When you combine sex and bacon, it could be a sign of the end of times, it's that good.
Hi. My name is OptimistPrime.
I am not Billy Beane, but I do play him in a major motion picture.
It's been a tumultuous year, to say the least, for both me and the A's. My season ended in such a manner that baseball became irrelevant, and thus I just haven't been on here much. But that was then, and this is now. BaconLube is responsible for coaxing me out of my shell. I had to share.
This past week we had the annual thrashing of OP's house, and I must say, it was so much fun to have everyone over to Chez OP. I did have to drain the hot tub afterwards in Caddyshack fashion, but other than that and the occasional half empty beer bottle discovered like a cleverly concealed easter egg, the Chez faired well.
I did promise to talk about BaconLube, but I don't have any experience with it, so all I can offer is conjecture. I can envision having a BaconLube wrestling pit next time, and the main event can be Tittle vs. Bieber. Oh, the humanity.
You may have noticed I dropped off Facebook recently. Don't fret, I am not spiraling into the abyss. And at some point I may even be back. You see, there is a certain someone whose face pops up every time I log in. I can't unfriend her, that would be very wrong. And then there is the whole last message she sent me being on Facebook as her way of signing off, so there's that. You know where I live, you have my email, phone, etc. and I have yours. Please don't hesitate to reach out.
I wonder how BaconLube differs from actual bacon grease, in texture and flavor? That could be really taste or upchuckingly disgusting, depending on your personal palette for flavors and textures.
This is an AN post, so I should comment on our mutual love. Being the resident Optimist, I feel obliged to write something optimistic. I hope I am still dating a supermodel by the start of next season. Going to the games with a hot actress in tow should be fun. Sorry, that's all I have. Well, that, and I look forward to seeing Dallas back in action. I am also highly anticipating seeing what antiquated over the hill has-beens we roll out this season. That's always fun. Damn Frank Thomas! It works once so we have to keep doing it.
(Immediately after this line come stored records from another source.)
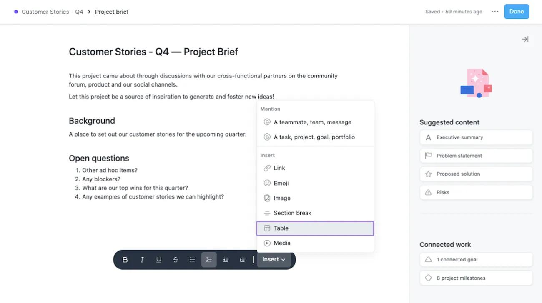
Task: Apply strikethrough from the formatting toolbar
Action: tap(176, 259)
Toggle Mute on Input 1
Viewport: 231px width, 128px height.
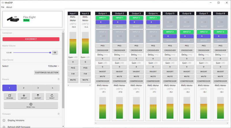point(73,80)
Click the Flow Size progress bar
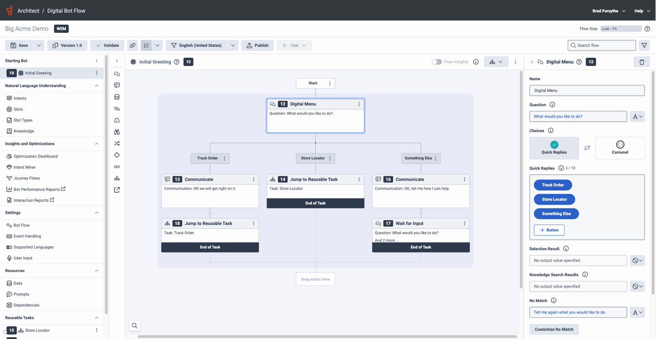The height and width of the screenshot is (339, 656). [x=620, y=29]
I lost 40 bucks at the poker game. And I am really not sure if I was just sucking at poker or if I was just throwing money at every hand trying to be a good host. I do know however that trying to teach Kylie how to play Omaha Hi-Lo is about as easy as wrasslin' greased pigs that don't wanna get caught. Not that Kylie is a pig mind you, because I am quite fond of the lass.
And how can I not mention Rick Tittle. Rick Frickin' Tittle! Usually, in my experience, these media types that cozy up to us are never really one of us. Rick Tittle is an AN'er who also happens to be in the media. What a cool cat.
I really have nothing to say except I have missed you all here on AN and please know that after some massive personal setbacks, I am still kicking, still keeping the torch for our Green and Gold, and plan on contributing nothing here, as per usual.